### Dataset records:

▼

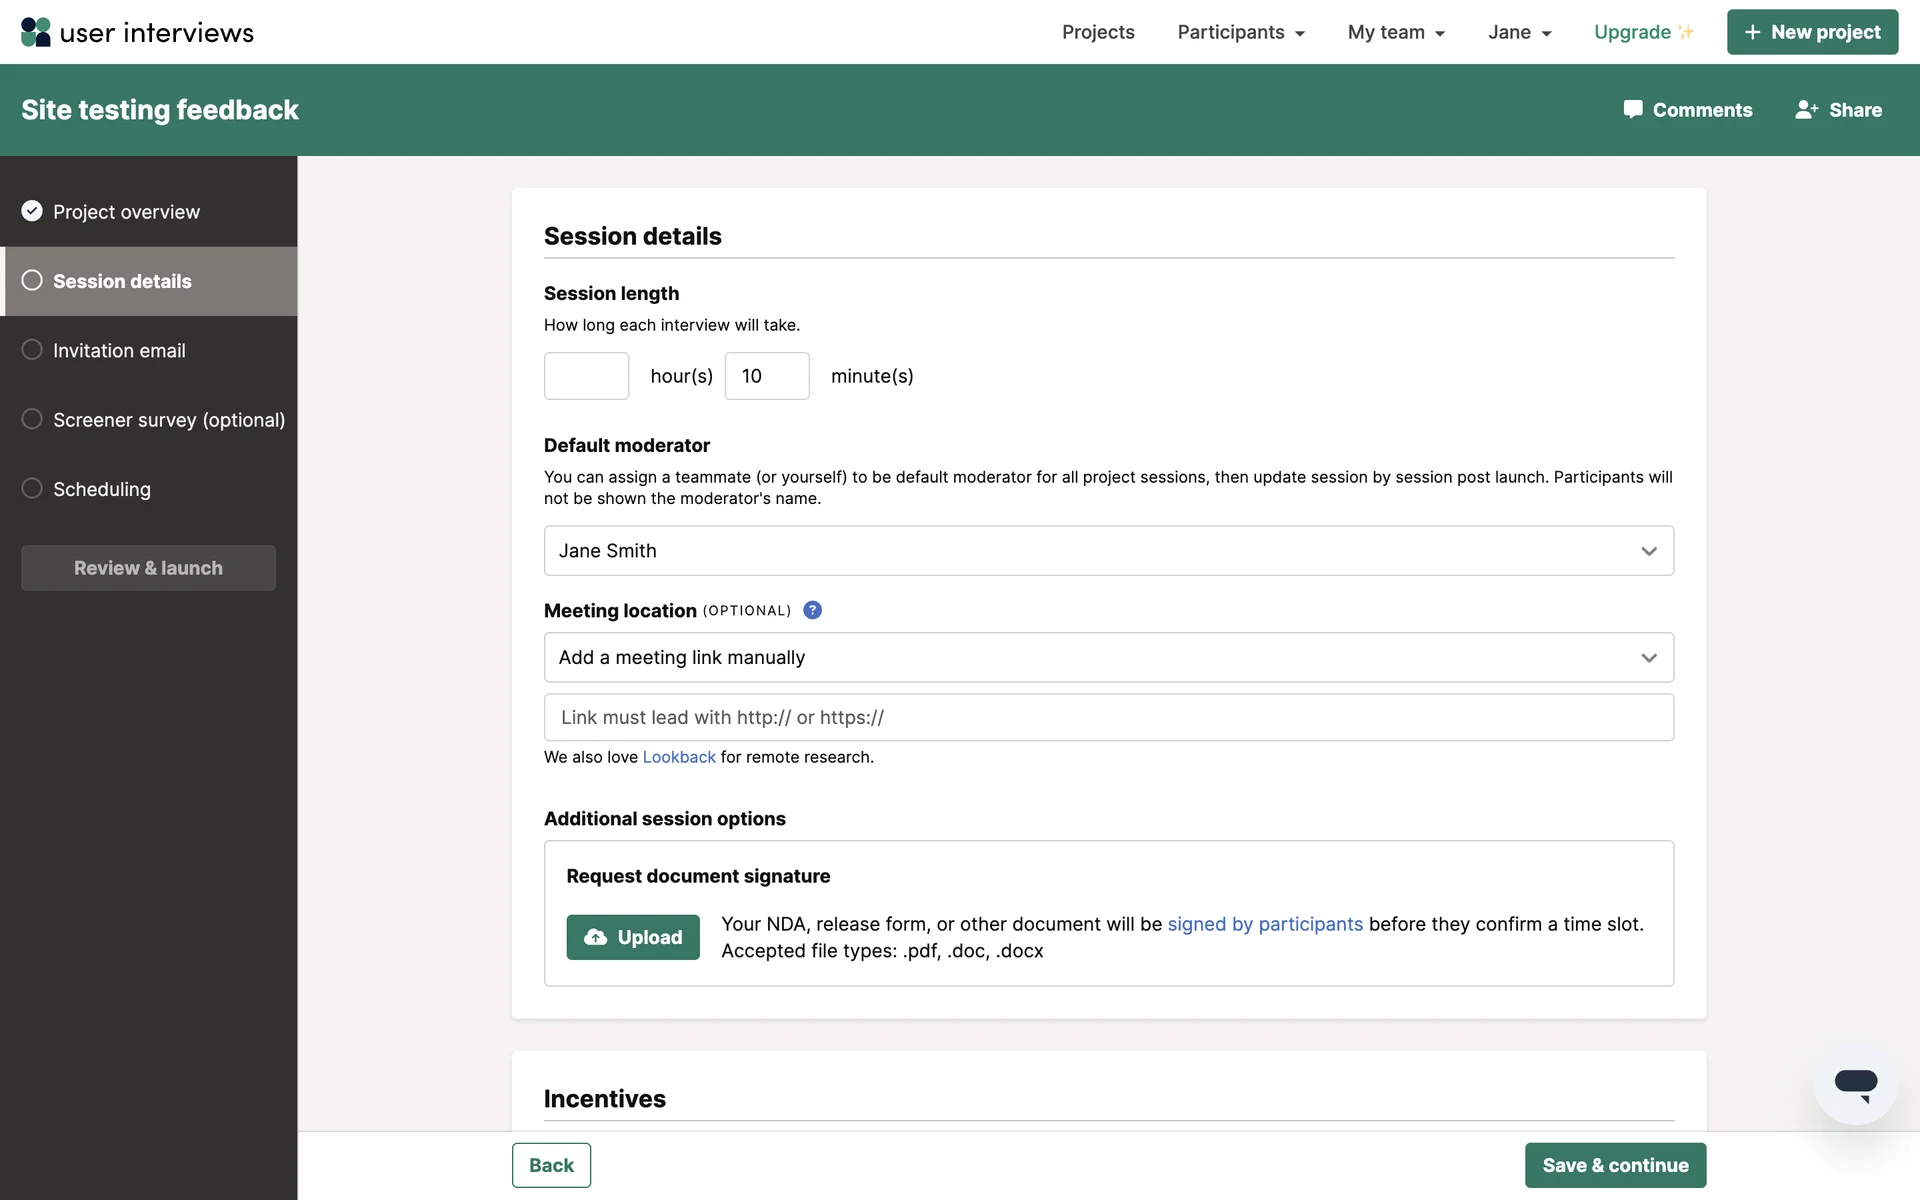Screen dimensions: 1920x1200
Task: Expand the Participants menu
Action: click(x=1240, y=32)
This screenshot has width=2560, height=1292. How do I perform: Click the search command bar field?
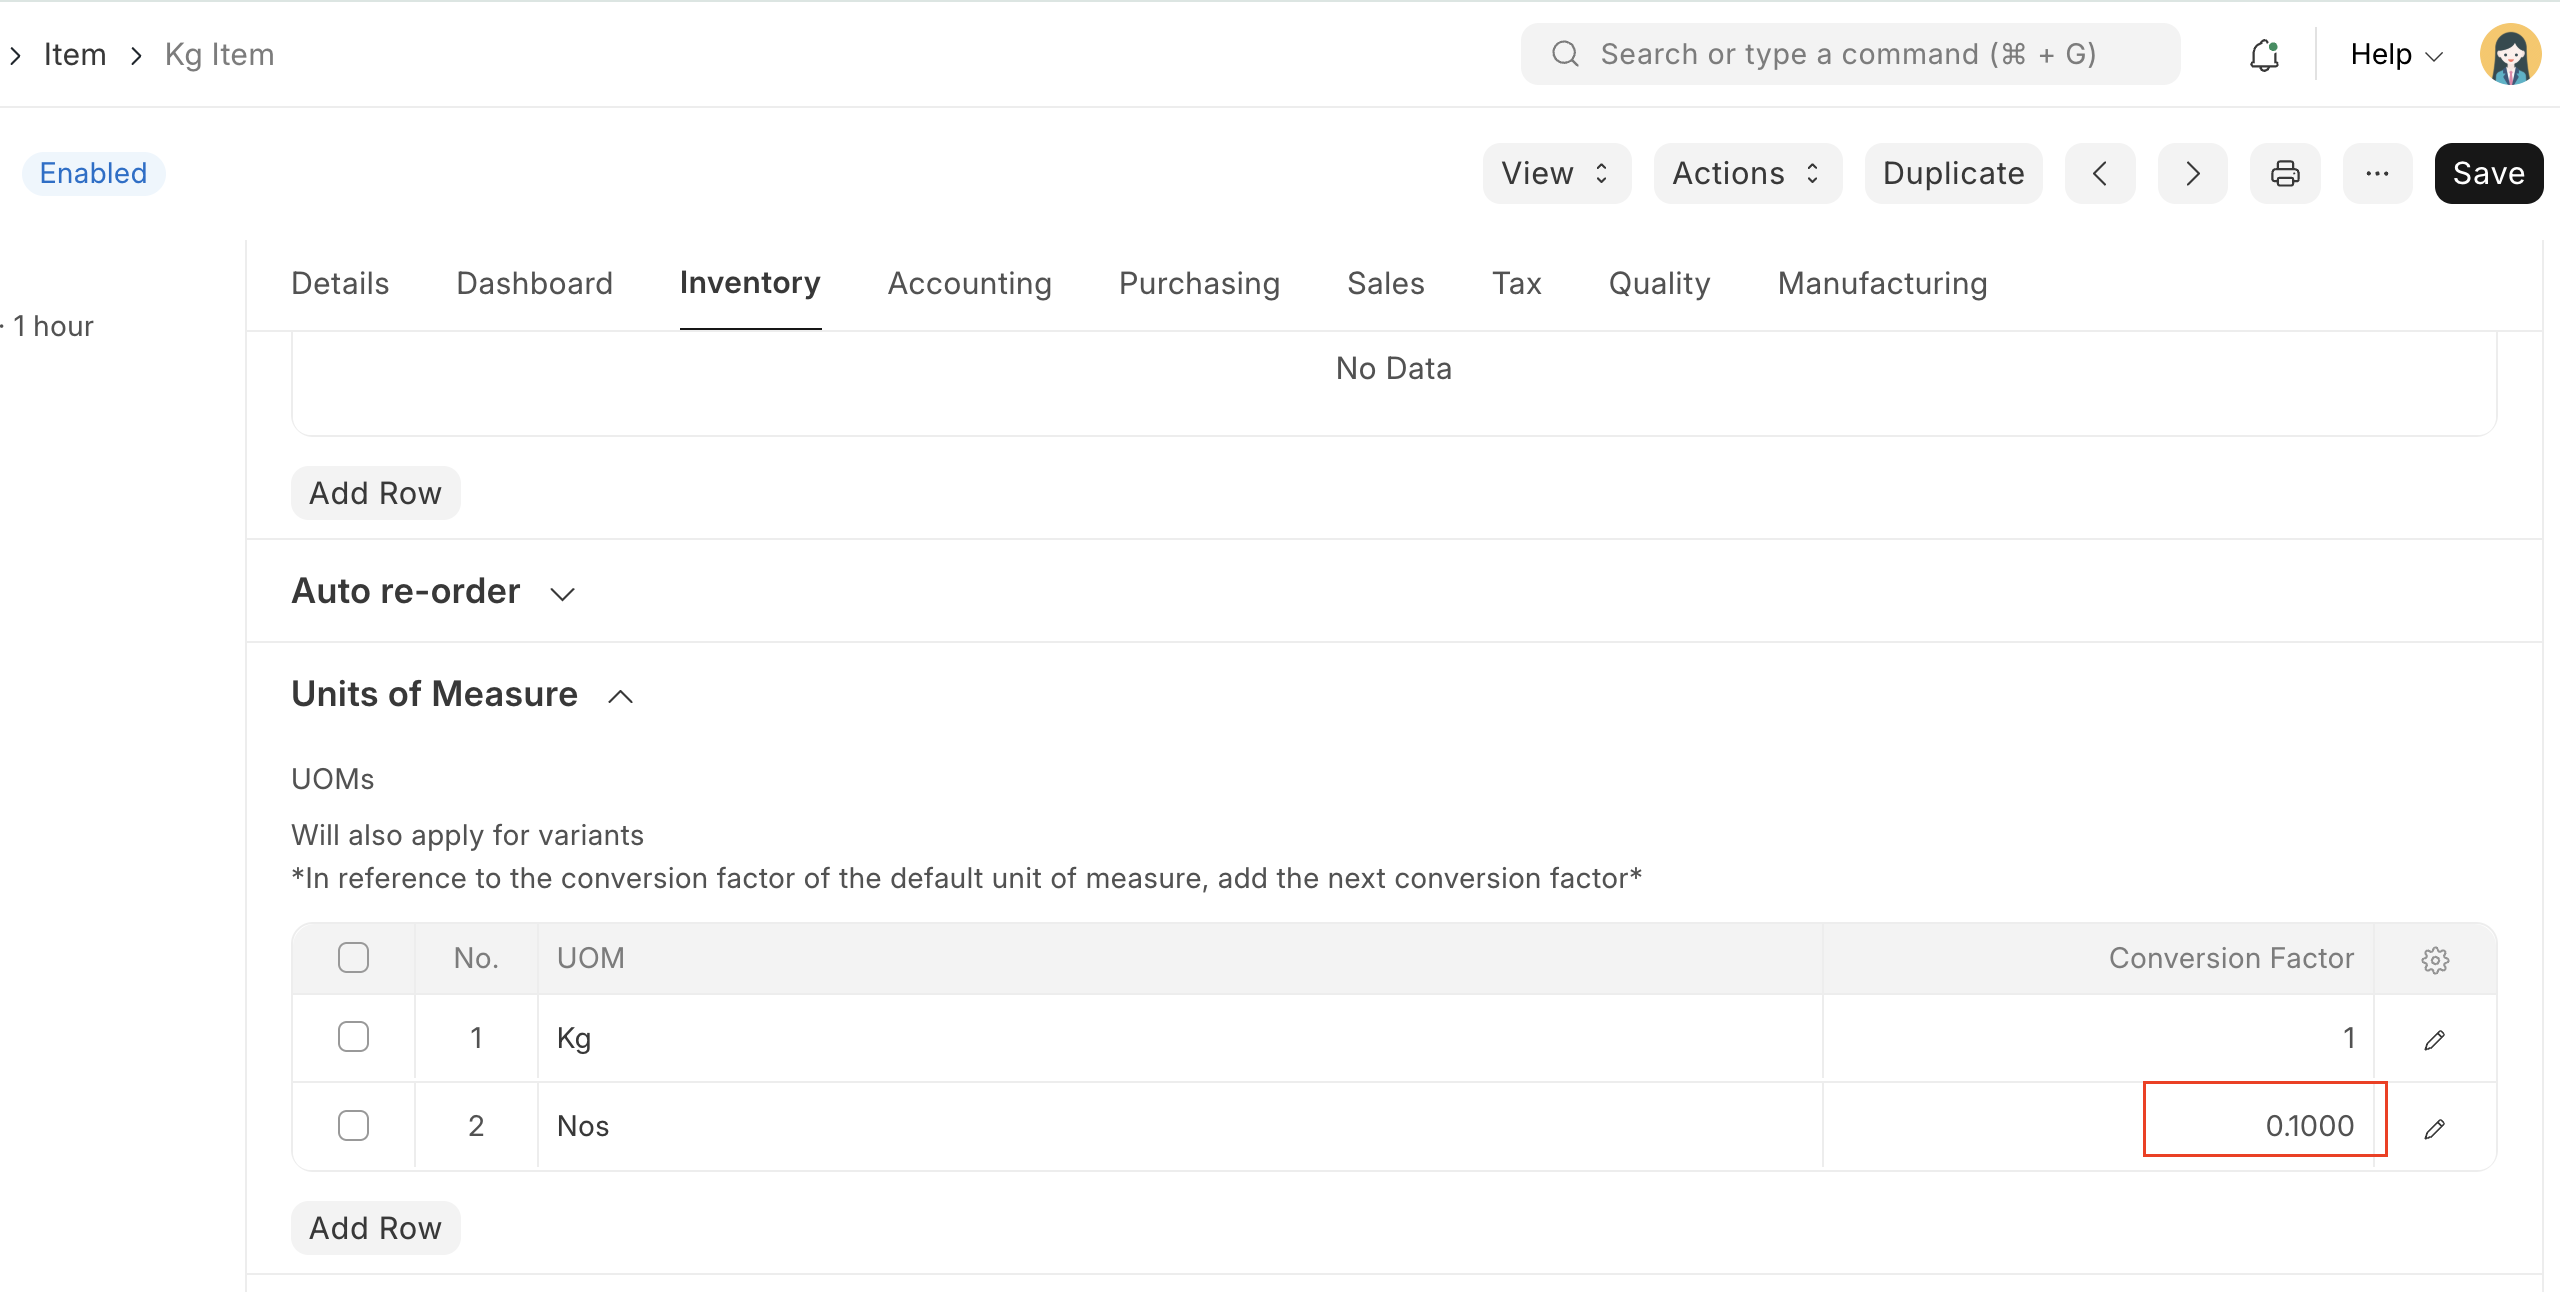click(x=1849, y=54)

▲

### Problem details:
The lines from the one containing "This screenshot has" to the last line of the records, both included: print exactly those and nothing else, leaving out any pictures.

### Solution below:
This screenshot has width=2560, height=1292. How do I perform: Click the search command bar field?
click(x=1849, y=54)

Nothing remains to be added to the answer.